Tous les Anciens et tous les Modernes ne se sont cependant pas détournés de l’espoir. Socrate attendait ainsi la vérité de sa mort ; et certains Modernes ont entrepris de faire bouger les lignes de la résignation, sans cependant y parvenir.

Contre les Anciens et les Modernes portés à valoriser l’inespoir et la résignation, Catherine Chalier interroge : "C’est parce qu’il entend saper à la base tout frémissement de sens, que le postulat philosophique de l’inespoir en décrète l’hégémonie fondatrice de toute vie, de toute parole et de toute pensée". Mais une telle thèse repose-t-elle, comme elle le prétend, "sur un pur et simple constat fait par l’intelligence de l’inanité inhérente à la vie, ou bien sur un refus du sens et de l’espoir ?". Ce à quoi l’auteur répond : cette posture "a beau se prévaloir d’un constat, elle ne cesse jamais d’être en même temps une décision".

Contre l’inespoir moderne, la seconde partie de l’ouvrage vise à rétablir la "tension fondatrice de l’espoir" en l’appuyant tout particulièrement sur les trésors de la tradition juive.
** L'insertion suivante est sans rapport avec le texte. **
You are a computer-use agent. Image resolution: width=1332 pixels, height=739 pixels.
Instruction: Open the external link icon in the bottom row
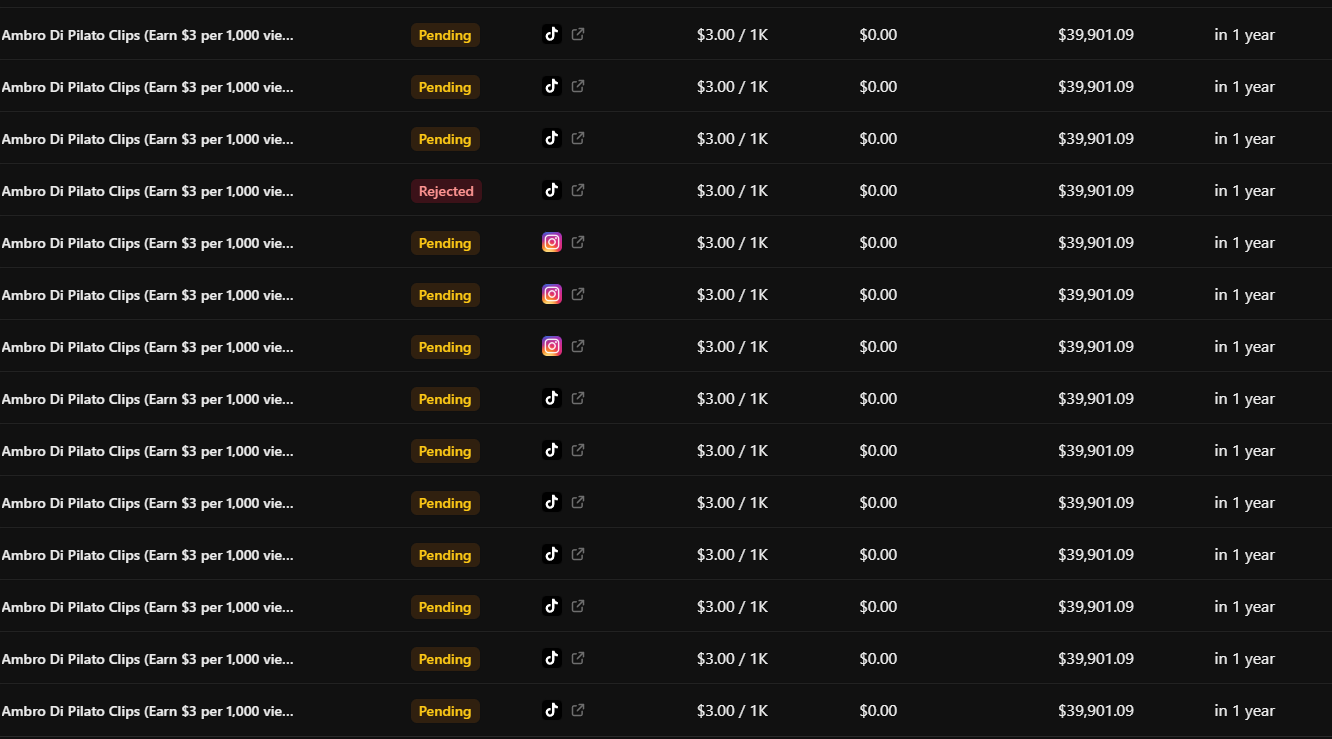point(578,710)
Travaillée par l’idée que la résignation porte en elle la responsabilité d’une démission face au mal, l’auteur souligne la capacité anticipatrice de l’espoir, sa faculté à libérer les forces créatrices liées à "l’intuition d’une existence qui reste en deçà de son bonheur possible".

Car l’espoir est une vertu qui travaille le réel et en brise la répétition. Parce qu’elle s’initie en l’homme, elle est aussi une formidable puissance de transformation du soi, "une attitude psychique et spirituelle de veille constante afin de ne pas laisser la promesse s’éteindre en soi". Expression d’un pressentiment de quelque chose de plus haut, d’une "altérité capable d’ébranler l’inespoir", l’espoir apparaît, dans la tradition juive, comme le chemin conduisant au salut.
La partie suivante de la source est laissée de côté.